Niedersachsen: "Omikron" auf dem Vormarsch
KREIS CUXHAVEN. Im Landkreis Cuxhaven wurde kürzlich erstmalig die Corona-Variante "Omikron" festgestellt. Niedersachsens Gesundheitsministerin äußerte sich jetzt zu der Lage in Niedersachsen.
Die Omikron-Variante des Coronavirus wird sich nach Einschätzung der niedersächsischen Gesundheitsministerin auch in Deutschland schnell ausbreiten. "Wir gehen davon aus (...), dass wir im Grunde Ende Januar, Anfang Februar Omikron schon als vorherrschende Variante in Deutschland haben werden", sagte Daniela Behrens (SPD) am Dienstagmorgen im Gesundheitsausschuss des Landtags in Hannover. Die Variante verbreite sich "rasend schnell".
Impfstoffe wirken auch gegen Omikron
Behrens betonte, dass die eingesetzten Impfstoffe auch gegen Omikron wirkten. Unklar sei aber noch, ob die Intensität von zwei Impfungen für die Immunantwort ausreiche.
"Weihnachtsruhe" als Omikron-Vorbeugung
Die Ministerin erklärte zudem, dass die in Niedersachsen geplante Weihnachtsruhe vor allem zur Eindämmung der Omikron-Variante gedacht sei. Die Landesregierung verschärft von Heiligabend bis zum 2. Januar die Corona-Regeln - unabhängig von den dann aktuellen Indikatoren zur Corona-Lage. Damit geht das Land einen Sonderweg.

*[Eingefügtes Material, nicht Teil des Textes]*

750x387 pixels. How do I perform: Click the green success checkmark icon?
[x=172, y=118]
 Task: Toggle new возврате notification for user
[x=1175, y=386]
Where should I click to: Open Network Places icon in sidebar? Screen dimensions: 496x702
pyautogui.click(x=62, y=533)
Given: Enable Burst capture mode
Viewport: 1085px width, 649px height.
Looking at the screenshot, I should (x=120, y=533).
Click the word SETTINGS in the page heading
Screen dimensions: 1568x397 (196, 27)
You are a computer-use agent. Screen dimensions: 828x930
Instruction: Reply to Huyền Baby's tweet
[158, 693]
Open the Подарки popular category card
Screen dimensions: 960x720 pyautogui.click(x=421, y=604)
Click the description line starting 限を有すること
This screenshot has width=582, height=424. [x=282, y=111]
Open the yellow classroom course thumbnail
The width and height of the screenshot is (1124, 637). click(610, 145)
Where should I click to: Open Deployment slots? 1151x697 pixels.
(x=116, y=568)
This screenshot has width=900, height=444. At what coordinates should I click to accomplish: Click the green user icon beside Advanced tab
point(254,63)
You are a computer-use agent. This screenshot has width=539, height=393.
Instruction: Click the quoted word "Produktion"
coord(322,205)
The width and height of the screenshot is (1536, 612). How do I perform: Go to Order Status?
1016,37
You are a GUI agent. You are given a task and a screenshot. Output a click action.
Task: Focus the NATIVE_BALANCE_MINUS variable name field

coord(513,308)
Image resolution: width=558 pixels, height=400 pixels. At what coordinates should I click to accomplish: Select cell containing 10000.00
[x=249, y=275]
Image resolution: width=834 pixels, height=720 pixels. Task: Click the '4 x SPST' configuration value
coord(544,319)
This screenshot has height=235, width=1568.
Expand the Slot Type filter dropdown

Virusvariante auch im Kreis Cuxhaven angekommen
Am vergangenen Montag teilte auch der Landkreis Cuxhaven mit, das es einen ersten Fall der Virusvariante Omikron im Kreisgebiet gegeben hat. Betroffen ist eine junge Familie, bei der die Infektion nach der Rückkehr aus dem Urlaub festgestellt wurde.